The hounding of the British Prime Minister's attempt to sympathize with the Mother of a fallen British soldier last week, presages the flavor of the next General Election in Britain. Gordon Brown's political career has been littered with blunders for which the public could berate him. However, last week's bad hand writing and spelling mistakes in a letter of support to a bereaved Mother, was not one of them.
Nevertheless, the gaffes contained in the letter illustrate a breakdown in the quality and profundity of British political debate. It epitomizes the demise of British politics to its near vacuous nature and tells of the reason why the British public has no patience for the leaders of its country.
Proven to be immoral and driven by private gain, too many politicians have diminished the integrity once associated with British politics.
It is predictable that the banter between Parties in the run up to the 2010 General Election will not be a symposium for political discussion. Instead, the British public will be subjected to a spectacle of comical mockery in the form of personal attacks on Party leaders. Such discourse takes a form similar to the pre-election behavior of Electoral candidates in the run up to the 2008 US Presidential Elections.

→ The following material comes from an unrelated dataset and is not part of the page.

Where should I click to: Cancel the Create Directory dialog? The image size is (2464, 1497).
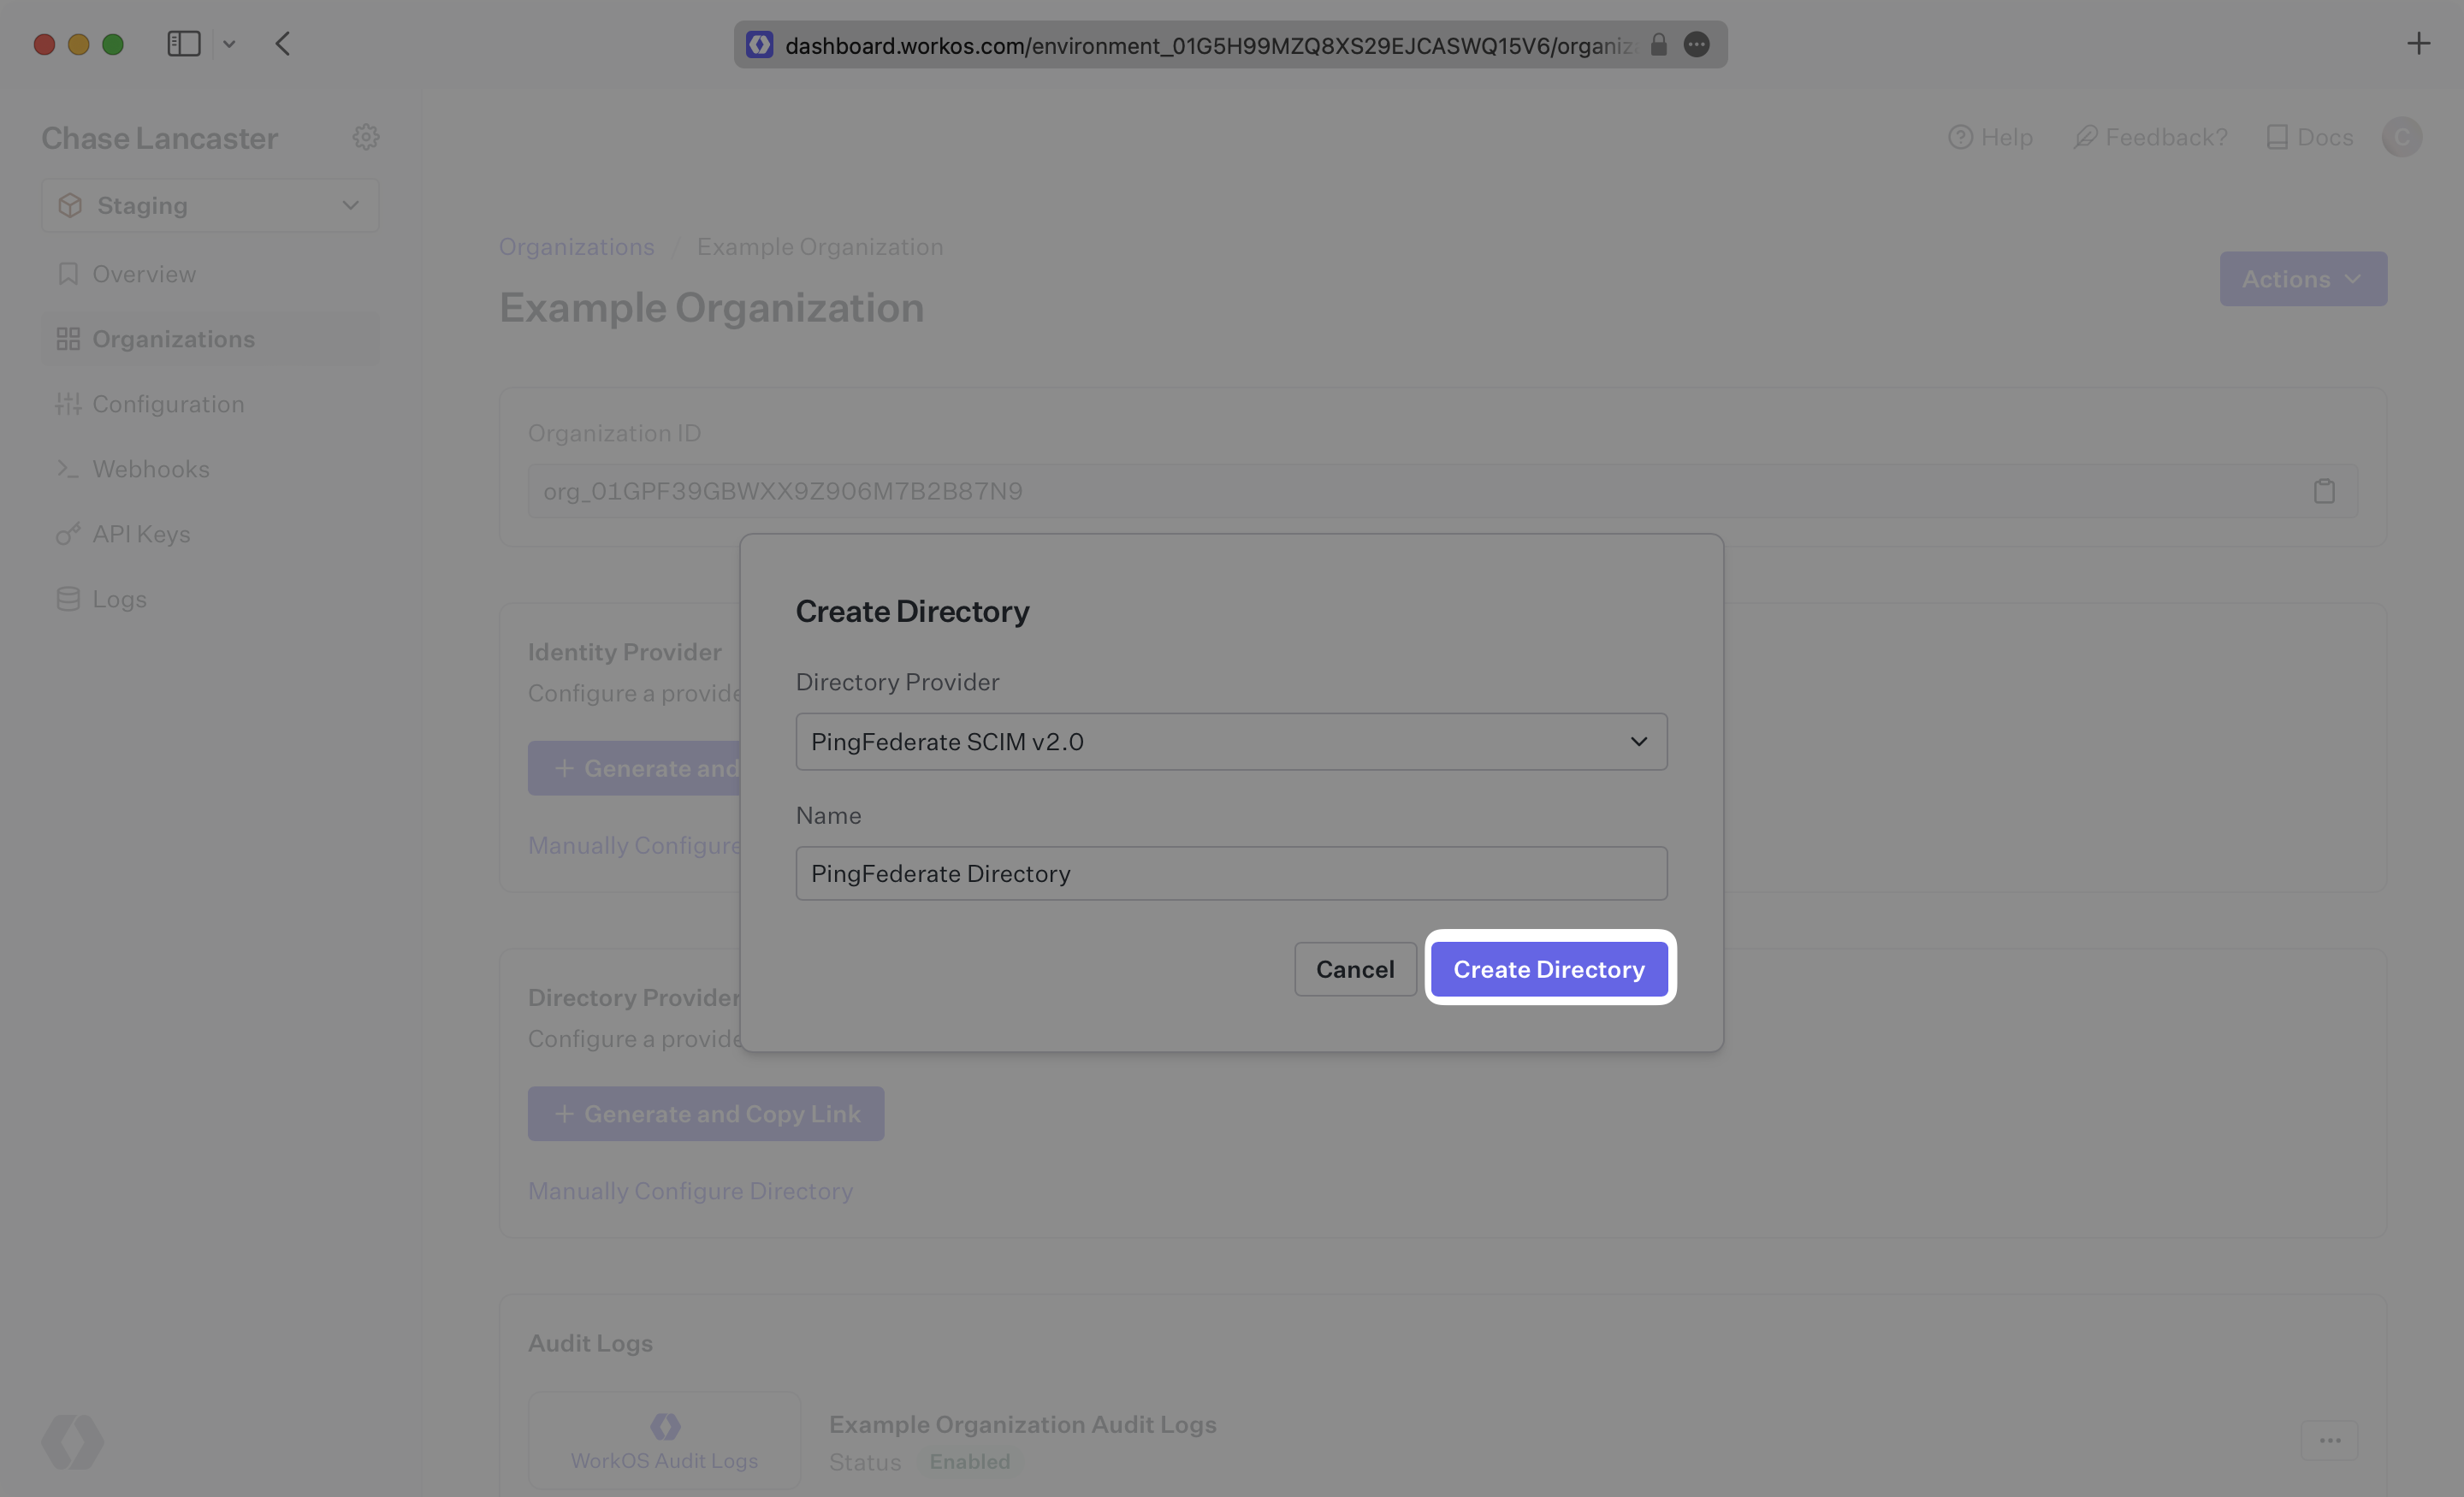1354,968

In turn, this diminishes hope of the imminent restoration of the quality and probity of British Society. At the Labour Party Conference last month Lord Mandelson declared that the election is "not cut and dried." The inability of David Cameron and his Party to win the hearts and minds of the nation means no one can predict the margin by which Labour will lose. One thing is clear however, the election is "not up for grabs" for New Labour, that ship has sailed.

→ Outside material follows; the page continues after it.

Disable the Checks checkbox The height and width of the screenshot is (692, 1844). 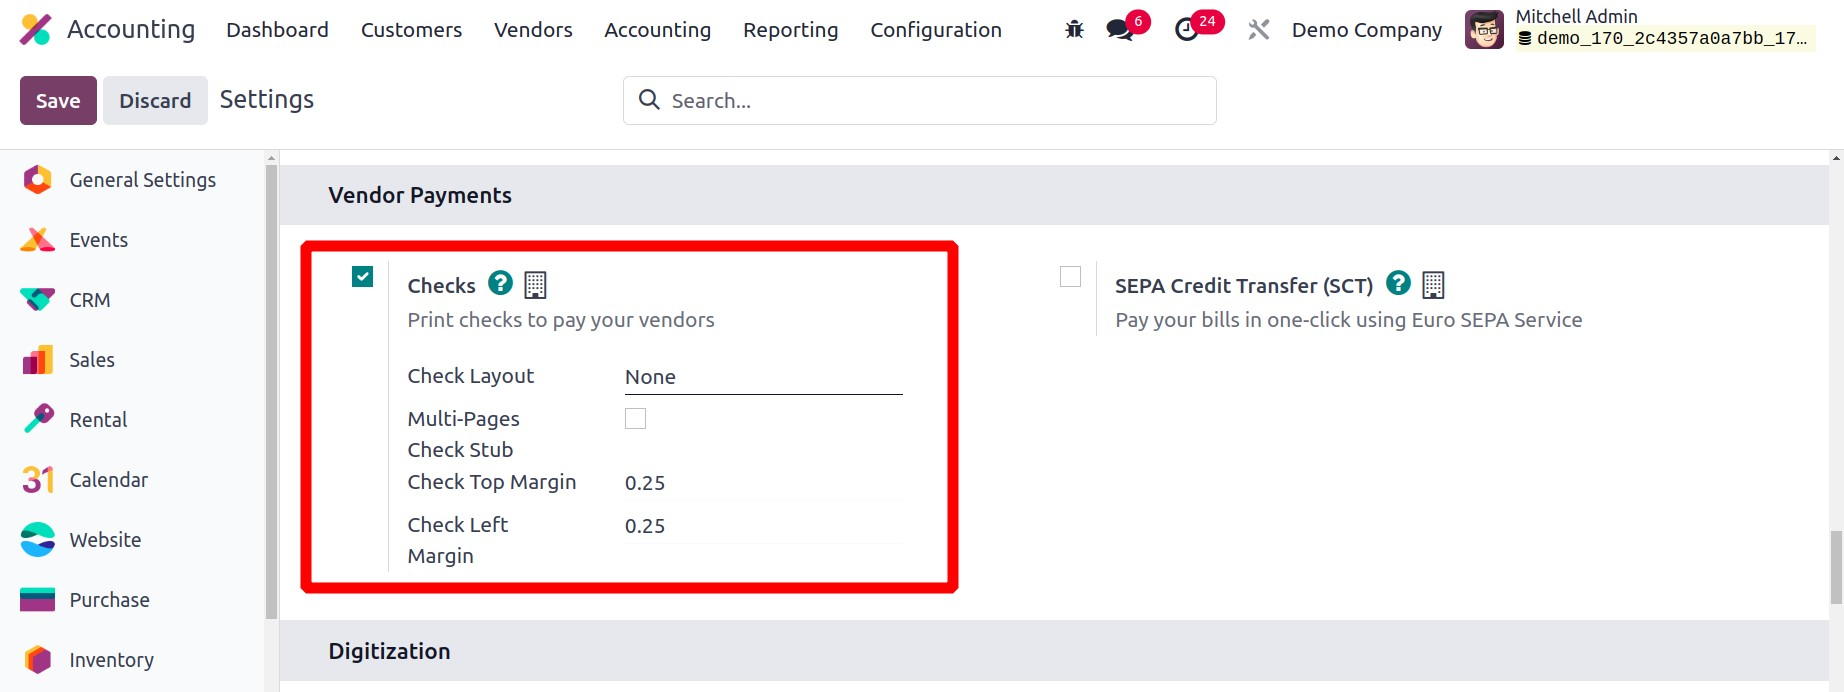pos(363,277)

The fickle nature of British Politics leaves questions unanswered in the lead up to the election. Will an energetic new face emerge and create a New 'New' Labour? Even if this were to occur, it would be impossible to rein back the lost votes of New Labour's floating voters. Will David Cameron reinvent the face of the 'New' Conservatives, and present a favorable image sensitive to the needs of the British majority? An imaginative mind might even picture the Liberal Democrats galvanizing a new wave of public support through a stunning act of media spin. Or, perhaps there will be a hung Parliament. Who knows? One thing we can be sure of is that real political argument won't be restored with the current wave of politicians who seem to be taking us to ever lower levels.

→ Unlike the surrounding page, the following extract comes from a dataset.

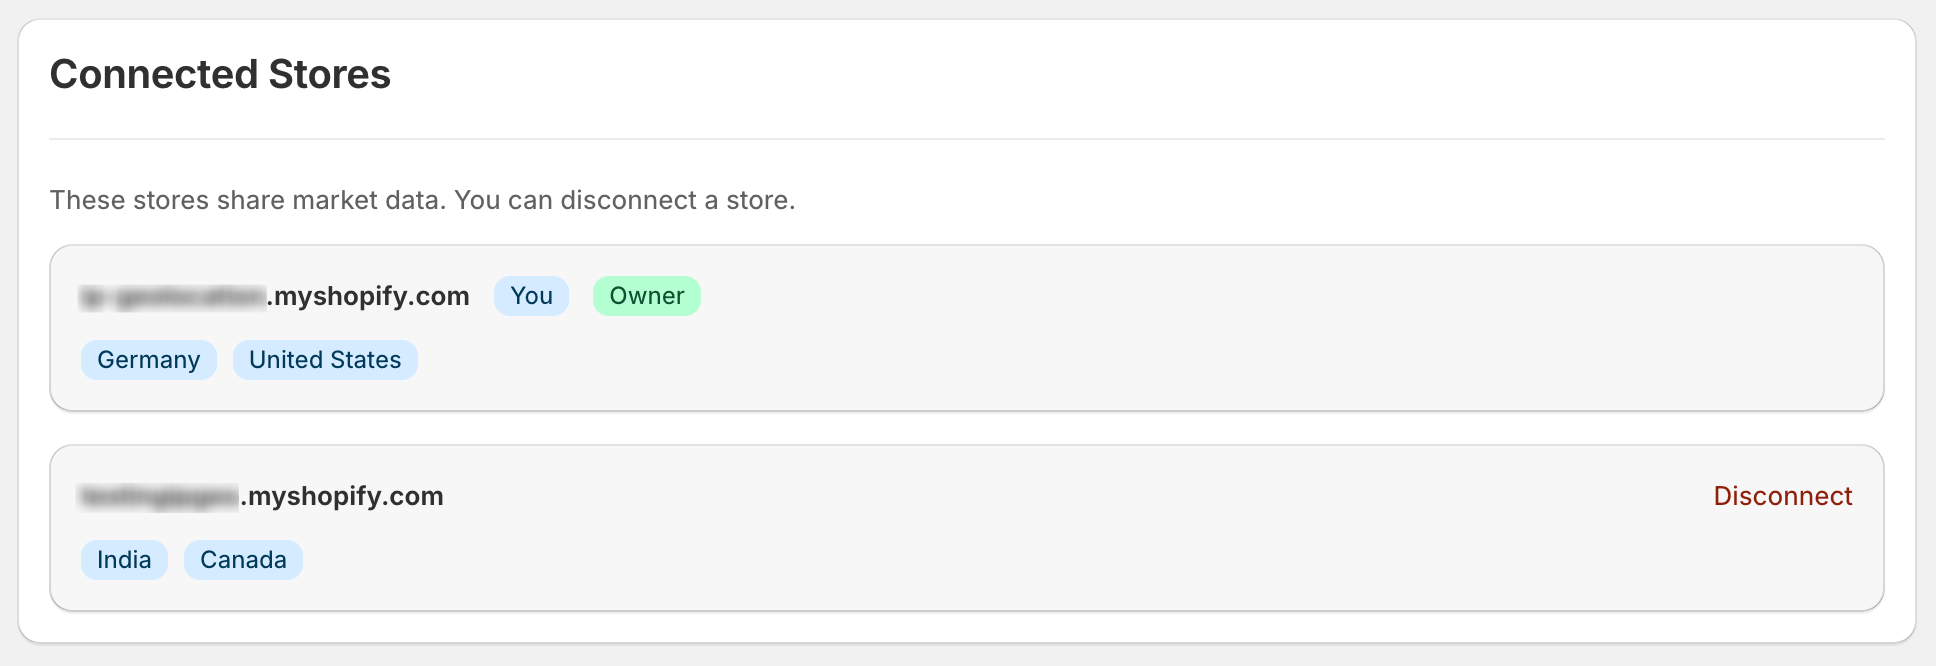Click the You badge on the first store
The image size is (1936, 666).
[531, 295]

Political leaders around the world are aware that 'change' is needed on a global political scale. President Obama's entire presidential campaign was fought, and won, on the promise of change. Such a promise sets a Herculean challenge sparking the hope of each individual that political modification will make a positive impact on their lives. Each person who voted for President Obama held a different hope. Most are now becoming disheartened as that hope dwindles away.
Political speeches in Britain now contain little more than empty repetition, all substance is lacking. The British public has lost respect and will not start listening until a new breed of politician arises. The new breed must present answers: Change to what? Change, how? Change, when? And, change, where? Furthermore solutions must be found as to whether there should be a greater number of smaller constituencies, with an MP for each constituency, or whether each MP should head a larger region? Where will borders be drawn? How will the budget of MP's expenses be calculated and who will keep track on their spending? How will crime be eliminated from our streets and the recently unemployed be restored to their jobs?
But, maybe the furore concerning MP's expenses in the past year will have a positive outcome by forcing large numbers of moat-owning, Mars bar eating and tax evading MP's to resign. Many have already indicated they will not be standing for re-election. The question is whether this is enough to really make a difference and spark a new era of real political debate with a heartfelt focus on improving British society. Unfortunately, this likelihood is about as real as Thomas More's Utopia. A new wave of politician might climb the ranks to Parliament but it would be foolish to think that the innate futility of British politics will disappear. So, what's going to change?
At the present time we can only look forward to the entertainment of pre-election jousting between Parties but without Politics. Instead, the focus will remain on the all important, yet facile, questions -- Which is Gordon Brown's favorite biscuit? How many Old Etonians drive behind David Cameron's bicycle? And, what flavor jam Nick Clegg has on his toast for breakfast?